Give the count of lines in the entries below that contain the string "Visit", and only that count.

*** Opening Provided records ***

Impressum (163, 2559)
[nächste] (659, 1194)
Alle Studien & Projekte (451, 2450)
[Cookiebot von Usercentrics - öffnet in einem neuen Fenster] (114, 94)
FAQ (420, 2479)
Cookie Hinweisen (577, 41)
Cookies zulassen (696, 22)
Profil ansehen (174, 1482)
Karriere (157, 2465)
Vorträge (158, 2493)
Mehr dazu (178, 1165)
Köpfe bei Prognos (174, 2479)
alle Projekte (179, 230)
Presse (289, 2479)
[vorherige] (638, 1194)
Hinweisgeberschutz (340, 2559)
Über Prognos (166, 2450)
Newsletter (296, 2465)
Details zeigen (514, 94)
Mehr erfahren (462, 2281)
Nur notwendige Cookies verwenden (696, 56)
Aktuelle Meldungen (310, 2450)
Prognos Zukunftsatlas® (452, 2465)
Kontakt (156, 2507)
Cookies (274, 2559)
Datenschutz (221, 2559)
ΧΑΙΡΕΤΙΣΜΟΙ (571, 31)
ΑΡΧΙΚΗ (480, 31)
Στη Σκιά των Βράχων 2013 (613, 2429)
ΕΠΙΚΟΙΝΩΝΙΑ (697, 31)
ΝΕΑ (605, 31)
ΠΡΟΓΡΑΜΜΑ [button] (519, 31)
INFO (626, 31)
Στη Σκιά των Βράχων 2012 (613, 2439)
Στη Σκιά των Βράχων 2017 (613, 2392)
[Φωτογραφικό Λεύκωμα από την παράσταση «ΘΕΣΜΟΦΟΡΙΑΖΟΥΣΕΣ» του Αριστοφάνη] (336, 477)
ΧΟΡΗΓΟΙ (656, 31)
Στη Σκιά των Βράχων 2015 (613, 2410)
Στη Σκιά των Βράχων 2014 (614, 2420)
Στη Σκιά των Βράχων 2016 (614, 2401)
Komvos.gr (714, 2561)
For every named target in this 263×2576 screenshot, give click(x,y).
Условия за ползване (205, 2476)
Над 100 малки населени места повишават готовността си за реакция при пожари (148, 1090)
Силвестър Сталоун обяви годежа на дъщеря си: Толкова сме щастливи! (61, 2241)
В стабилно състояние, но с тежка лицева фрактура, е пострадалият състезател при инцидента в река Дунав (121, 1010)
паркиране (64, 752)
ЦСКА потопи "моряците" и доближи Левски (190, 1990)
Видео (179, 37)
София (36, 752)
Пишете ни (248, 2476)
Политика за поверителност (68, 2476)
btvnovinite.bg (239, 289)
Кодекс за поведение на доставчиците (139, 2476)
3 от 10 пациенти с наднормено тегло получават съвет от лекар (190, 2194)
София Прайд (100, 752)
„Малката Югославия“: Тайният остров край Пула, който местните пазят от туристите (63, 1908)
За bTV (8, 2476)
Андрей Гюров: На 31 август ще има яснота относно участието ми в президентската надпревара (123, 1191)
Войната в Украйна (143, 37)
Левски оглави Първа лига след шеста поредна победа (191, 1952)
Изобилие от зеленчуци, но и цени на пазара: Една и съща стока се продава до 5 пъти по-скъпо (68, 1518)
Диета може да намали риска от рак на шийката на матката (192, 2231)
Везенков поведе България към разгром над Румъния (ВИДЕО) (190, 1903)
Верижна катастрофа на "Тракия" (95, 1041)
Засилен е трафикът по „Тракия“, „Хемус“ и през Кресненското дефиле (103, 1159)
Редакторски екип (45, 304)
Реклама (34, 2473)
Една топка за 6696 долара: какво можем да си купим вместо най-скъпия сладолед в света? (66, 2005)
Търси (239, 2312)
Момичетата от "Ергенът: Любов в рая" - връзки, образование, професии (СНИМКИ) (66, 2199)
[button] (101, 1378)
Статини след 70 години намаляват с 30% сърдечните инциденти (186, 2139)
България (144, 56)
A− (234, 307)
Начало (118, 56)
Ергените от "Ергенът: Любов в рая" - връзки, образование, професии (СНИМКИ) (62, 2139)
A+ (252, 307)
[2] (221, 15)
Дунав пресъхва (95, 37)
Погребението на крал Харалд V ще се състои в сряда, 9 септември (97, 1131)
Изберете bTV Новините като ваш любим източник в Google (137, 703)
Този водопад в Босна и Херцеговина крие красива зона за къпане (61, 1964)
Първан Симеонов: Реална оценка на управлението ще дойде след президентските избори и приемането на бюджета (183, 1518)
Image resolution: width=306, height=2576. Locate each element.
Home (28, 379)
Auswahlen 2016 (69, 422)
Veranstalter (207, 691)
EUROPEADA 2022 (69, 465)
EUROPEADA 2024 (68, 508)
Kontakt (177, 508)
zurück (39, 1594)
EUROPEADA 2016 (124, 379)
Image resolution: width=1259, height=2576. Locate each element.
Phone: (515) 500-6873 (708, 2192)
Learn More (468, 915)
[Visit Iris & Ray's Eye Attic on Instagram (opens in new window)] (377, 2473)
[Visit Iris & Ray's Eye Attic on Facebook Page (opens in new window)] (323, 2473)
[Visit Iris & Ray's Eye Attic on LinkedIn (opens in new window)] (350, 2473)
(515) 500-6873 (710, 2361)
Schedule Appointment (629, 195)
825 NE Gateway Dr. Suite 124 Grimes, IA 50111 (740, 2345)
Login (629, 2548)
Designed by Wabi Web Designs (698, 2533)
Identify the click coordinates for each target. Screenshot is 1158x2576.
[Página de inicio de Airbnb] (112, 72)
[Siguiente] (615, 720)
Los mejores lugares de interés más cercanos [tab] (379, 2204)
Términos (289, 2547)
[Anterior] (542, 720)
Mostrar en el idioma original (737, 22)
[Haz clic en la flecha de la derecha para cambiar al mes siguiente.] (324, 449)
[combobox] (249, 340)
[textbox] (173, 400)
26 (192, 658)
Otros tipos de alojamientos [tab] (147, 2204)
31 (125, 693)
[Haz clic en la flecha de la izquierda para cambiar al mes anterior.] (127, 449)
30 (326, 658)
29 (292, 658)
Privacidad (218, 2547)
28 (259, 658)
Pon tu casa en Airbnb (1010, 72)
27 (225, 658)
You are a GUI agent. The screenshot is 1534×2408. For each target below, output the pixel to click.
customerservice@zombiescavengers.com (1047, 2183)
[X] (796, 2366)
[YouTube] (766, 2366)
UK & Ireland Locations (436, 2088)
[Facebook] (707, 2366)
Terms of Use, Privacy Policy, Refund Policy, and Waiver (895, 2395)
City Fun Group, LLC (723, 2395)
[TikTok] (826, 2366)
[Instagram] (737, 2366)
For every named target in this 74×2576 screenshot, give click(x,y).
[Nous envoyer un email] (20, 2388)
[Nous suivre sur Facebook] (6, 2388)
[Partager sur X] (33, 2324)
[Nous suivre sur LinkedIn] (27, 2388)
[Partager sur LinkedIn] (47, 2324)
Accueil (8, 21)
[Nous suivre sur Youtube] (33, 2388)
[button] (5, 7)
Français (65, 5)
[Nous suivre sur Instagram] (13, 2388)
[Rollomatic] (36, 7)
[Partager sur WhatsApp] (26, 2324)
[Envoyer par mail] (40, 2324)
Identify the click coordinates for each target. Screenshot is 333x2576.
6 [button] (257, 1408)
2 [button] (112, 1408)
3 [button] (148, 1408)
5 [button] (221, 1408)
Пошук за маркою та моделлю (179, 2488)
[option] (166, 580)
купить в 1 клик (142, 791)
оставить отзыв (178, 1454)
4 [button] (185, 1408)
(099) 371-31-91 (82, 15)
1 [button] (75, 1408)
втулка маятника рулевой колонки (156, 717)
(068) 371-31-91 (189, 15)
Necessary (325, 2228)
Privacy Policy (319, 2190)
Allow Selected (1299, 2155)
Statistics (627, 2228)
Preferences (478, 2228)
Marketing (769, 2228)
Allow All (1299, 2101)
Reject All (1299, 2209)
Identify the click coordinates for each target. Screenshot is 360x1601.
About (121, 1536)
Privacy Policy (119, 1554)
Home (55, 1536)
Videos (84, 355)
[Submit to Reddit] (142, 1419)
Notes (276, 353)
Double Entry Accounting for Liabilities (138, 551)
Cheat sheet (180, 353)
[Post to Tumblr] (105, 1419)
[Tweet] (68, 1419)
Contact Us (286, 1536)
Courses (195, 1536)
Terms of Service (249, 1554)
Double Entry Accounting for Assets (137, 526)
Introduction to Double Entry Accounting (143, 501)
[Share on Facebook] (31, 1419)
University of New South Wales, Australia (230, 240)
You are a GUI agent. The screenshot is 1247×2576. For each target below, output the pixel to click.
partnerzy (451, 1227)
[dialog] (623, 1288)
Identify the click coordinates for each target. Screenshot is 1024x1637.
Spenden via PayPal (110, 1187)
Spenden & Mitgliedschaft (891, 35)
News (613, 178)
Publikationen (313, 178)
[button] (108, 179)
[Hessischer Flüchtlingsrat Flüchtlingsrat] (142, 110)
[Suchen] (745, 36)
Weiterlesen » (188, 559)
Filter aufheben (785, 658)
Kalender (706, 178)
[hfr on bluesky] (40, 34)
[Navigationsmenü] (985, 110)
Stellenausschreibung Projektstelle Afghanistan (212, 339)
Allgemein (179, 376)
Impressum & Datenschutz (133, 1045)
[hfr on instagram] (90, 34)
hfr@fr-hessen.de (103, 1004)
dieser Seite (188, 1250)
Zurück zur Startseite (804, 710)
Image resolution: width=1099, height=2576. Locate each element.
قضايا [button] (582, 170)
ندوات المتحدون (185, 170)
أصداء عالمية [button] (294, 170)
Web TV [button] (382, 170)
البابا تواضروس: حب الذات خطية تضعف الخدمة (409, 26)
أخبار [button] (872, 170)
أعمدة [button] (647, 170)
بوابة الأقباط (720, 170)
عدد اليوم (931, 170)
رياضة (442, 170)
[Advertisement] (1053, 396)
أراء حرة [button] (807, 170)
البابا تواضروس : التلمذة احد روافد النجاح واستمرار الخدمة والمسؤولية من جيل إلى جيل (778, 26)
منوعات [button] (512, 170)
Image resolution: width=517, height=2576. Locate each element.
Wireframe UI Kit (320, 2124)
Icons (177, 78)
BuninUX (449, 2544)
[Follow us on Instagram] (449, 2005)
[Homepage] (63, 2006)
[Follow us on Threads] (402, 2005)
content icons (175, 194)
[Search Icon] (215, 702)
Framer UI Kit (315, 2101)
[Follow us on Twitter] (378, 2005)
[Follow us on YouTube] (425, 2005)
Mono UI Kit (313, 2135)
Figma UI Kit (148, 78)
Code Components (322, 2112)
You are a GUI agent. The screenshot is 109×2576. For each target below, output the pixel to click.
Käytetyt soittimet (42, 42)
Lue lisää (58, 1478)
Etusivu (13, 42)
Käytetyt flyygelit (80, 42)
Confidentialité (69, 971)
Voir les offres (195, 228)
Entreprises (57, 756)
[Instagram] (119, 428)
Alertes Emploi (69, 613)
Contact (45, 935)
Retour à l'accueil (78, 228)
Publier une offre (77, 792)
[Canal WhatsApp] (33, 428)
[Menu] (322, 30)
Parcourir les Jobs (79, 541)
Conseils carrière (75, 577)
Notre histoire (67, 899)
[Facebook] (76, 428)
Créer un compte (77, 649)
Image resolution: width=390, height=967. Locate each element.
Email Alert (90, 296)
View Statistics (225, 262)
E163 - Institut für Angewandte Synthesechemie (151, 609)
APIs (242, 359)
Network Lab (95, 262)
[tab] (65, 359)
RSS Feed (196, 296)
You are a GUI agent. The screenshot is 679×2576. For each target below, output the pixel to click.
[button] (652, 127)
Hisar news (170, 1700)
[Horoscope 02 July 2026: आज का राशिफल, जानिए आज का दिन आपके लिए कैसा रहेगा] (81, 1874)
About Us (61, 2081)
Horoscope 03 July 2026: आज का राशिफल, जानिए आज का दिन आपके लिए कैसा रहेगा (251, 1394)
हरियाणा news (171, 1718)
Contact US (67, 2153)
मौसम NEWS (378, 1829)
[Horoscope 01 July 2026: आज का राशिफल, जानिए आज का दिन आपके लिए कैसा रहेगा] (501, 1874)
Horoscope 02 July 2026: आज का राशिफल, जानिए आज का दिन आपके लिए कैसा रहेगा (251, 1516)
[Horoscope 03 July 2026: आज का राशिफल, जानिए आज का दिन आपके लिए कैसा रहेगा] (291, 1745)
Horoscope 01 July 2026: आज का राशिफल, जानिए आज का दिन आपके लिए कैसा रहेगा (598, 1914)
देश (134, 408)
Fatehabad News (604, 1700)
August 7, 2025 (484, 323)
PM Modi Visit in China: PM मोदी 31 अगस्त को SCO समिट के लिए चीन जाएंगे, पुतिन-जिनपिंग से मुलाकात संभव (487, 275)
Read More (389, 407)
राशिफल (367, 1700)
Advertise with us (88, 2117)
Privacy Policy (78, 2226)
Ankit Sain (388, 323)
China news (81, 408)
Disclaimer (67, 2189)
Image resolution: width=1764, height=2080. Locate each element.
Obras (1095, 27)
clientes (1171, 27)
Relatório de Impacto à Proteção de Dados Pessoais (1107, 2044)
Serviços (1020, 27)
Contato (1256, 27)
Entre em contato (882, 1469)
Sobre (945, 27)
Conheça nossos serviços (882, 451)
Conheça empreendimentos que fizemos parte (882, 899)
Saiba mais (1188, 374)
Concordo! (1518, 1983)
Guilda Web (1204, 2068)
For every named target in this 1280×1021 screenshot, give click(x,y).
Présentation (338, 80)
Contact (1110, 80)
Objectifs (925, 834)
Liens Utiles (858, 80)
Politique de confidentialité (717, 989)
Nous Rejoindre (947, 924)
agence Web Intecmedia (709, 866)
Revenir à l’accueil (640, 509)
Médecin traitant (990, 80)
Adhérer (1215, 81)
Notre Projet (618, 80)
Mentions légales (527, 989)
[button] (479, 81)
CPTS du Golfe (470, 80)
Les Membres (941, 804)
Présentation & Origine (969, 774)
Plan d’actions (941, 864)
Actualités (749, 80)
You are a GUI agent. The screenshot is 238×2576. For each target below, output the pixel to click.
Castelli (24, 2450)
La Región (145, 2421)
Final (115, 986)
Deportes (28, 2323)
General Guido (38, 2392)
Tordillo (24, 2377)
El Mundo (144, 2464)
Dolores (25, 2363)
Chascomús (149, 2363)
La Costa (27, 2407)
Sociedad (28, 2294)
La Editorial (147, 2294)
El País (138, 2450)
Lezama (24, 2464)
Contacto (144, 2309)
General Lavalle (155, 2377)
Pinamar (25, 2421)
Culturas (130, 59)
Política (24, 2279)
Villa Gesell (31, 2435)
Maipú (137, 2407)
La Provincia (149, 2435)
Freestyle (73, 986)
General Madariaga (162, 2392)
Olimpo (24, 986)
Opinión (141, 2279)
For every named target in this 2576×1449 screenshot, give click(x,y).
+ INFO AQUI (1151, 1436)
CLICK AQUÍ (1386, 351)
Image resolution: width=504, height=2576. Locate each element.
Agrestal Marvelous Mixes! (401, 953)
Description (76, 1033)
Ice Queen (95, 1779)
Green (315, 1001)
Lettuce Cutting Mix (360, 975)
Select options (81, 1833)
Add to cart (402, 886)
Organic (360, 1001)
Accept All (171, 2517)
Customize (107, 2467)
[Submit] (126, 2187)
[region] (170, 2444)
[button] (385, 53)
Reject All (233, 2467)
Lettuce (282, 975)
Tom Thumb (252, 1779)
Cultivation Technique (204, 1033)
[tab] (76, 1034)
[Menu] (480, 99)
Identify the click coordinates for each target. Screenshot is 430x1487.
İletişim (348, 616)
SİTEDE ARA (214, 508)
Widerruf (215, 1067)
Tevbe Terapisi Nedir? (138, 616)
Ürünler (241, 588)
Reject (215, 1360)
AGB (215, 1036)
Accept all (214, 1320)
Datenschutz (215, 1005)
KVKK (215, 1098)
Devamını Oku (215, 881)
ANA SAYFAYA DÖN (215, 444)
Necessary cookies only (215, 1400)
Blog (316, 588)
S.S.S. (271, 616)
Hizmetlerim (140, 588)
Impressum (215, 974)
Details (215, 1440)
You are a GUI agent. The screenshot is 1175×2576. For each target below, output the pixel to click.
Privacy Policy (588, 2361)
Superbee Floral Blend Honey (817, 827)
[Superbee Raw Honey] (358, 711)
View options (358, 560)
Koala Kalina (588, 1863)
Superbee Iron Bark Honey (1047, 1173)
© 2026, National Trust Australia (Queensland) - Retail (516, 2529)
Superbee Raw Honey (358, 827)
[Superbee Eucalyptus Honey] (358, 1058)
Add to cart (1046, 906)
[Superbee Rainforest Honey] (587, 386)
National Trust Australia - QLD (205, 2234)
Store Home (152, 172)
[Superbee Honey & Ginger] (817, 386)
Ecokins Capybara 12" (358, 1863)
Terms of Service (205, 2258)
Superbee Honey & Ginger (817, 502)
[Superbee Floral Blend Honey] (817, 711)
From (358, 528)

*** Closing Provided records ***

→ Response below
4